A fact-finding hearing on the violation petition was held on February 7, 2005 and, at the close of the hearing, Family Court made its own motion, pursuant to Family Ct Act §§ 762 and 763, to modify the July 2004 dispositional order to place respondent in the care and custody of the Clinton County Department of Social Services (hereinafter DSS). The motion was scheduled for February 14, 2005. On February 14, 2005, Family Court rendered a written decision finding beyond a reasonable doubt that respondent had willfully violated the July 2004 order and the court then commenced a hearing to consider both the disposition for the violation and the court’s motion to modify. Although no party present at the hearing (i.e., DSS, the Law Guardian, the school district, respondent’s mother) requested placement, Family Court determined on both the violation petition and the motion to modify that respondent should be placed with DSS until January 31, 2006. Respondent appeals and petitioner does not oppose the relief requested by respondent.

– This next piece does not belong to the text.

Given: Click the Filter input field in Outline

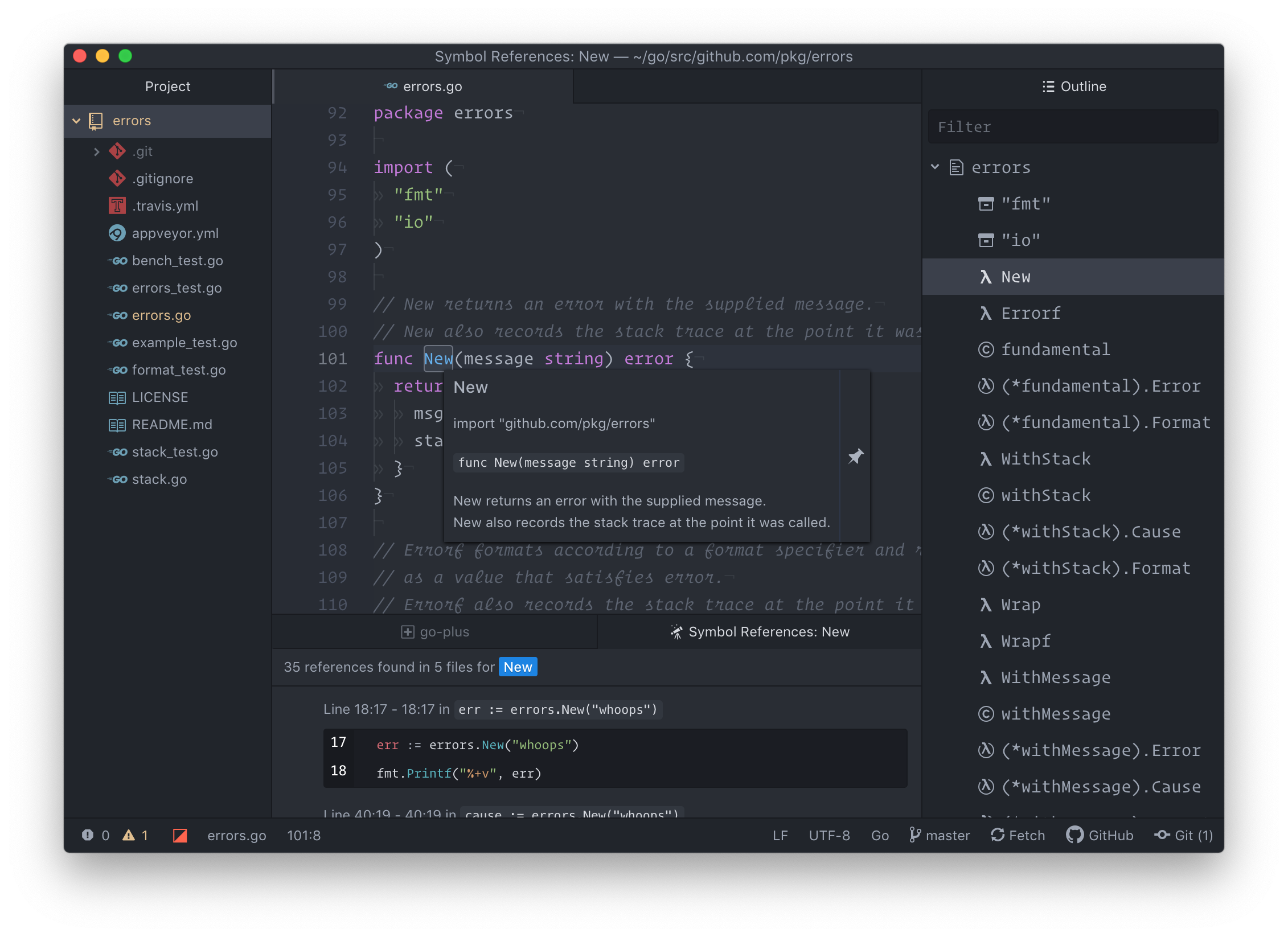Looking at the screenshot, I should (1075, 126).
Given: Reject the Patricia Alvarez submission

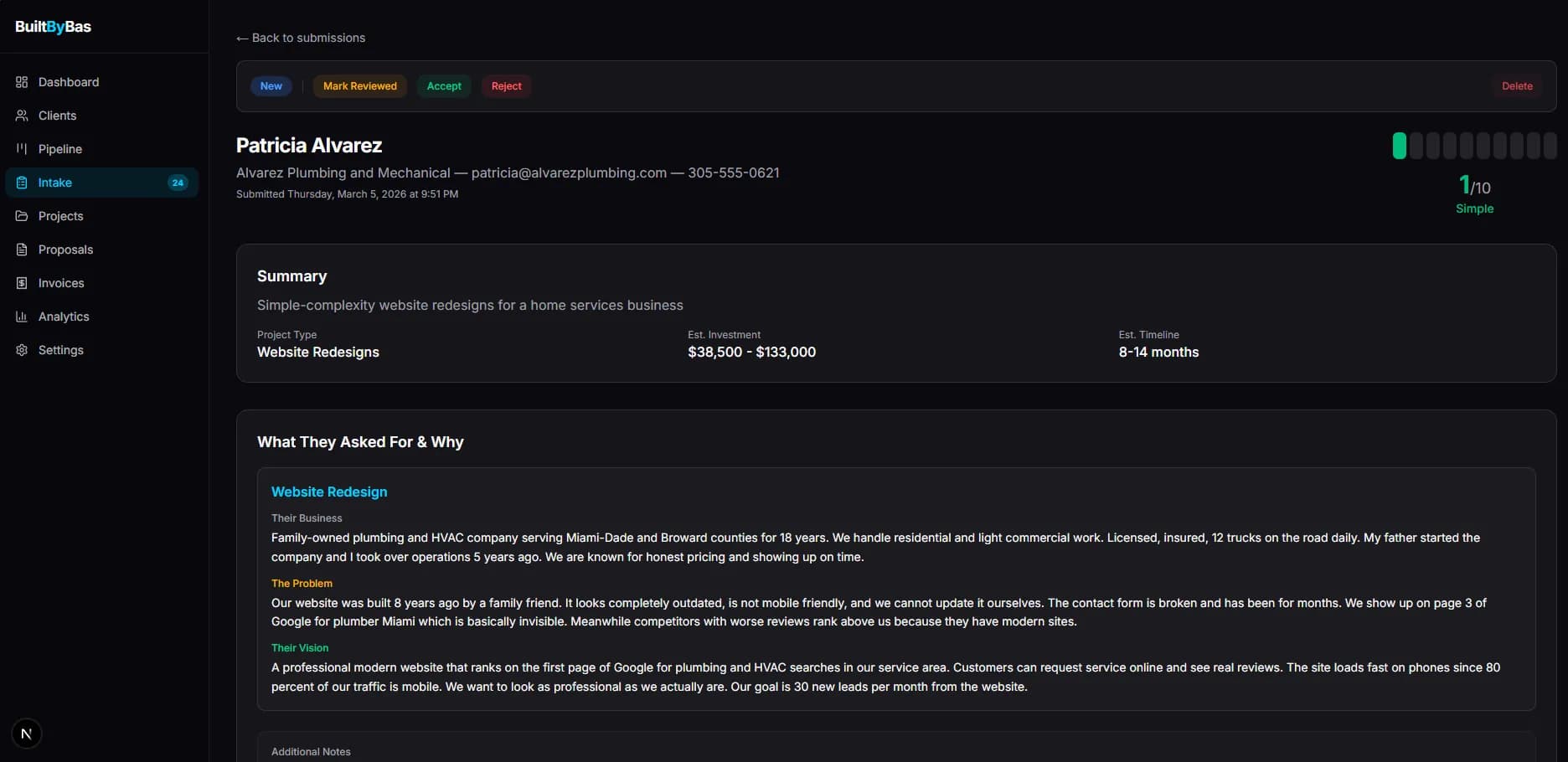Looking at the screenshot, I should [x=506, y=86].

We turn first to respondent’s argument that the proof presented failed to establish the alleged violation. An order of probation may be revoked upon presentation of “competent proof that the respondent without just cause failed to comply with [the] terms and conditions” of the order (Family Ct Act § 779). The petition alleged that respondent had missed 23 days of school and that 13 of the days were “unexcused absences.” Two witnesses testified at the fact-finding hearing, a school secretary whose duties included maintaining attendance records and respondent’s mother. The school secretary acknowledged that, by the time of the hearing, all of respondent’s absences had been changed to excused. This change resulted from signed notes received from respondent’s physician and her mother which established the absences were excused under school district policy. Although there was an objection to receiving this *851evidence because the notes were provided to the school district after the petition had been filed, the objection was overruled and the proof was admitted into evidence. The testimony of respondent’s mother reiterated the reasons for the absences. The competent proof established that the absences were excused, thus, vitiating the primary contention of the petition. Since no proof was presented at the hearing challenging the school district’s reclassification of the absences as excused, there was insufficient evidence to find a violation or make a motion to modify the dispositional order. The current case is distinguishable from Matter of Kristopher I. (289 AD2d 685 [2001]) and Matter of Shena SS. (263 AD2d 809 [1999]) because in those cases efforts were made at the hearings to supply acceptable grounds for the unexcused absences, which resulted in credibility determinations for the trial court. Here, the school had changed the absences to excused before the hearing and no proof was provided to reject that classification by the school.
The remaining arguments are either academic because of our finding of inadequate proof of a violation or moot since the placement order has expired (see Matter of Todd B., 4 AD3d 650, 650 [2004]; Matter of Chad H., 278 AD2d 601, 601 [2000]).
Crew III, J.P., Spain, Mugglin and Kane, JJ., concur. Ordered that the orders are reversed, on the law, without costs, petition dismissed and Family Court’s sua sponte motion denied.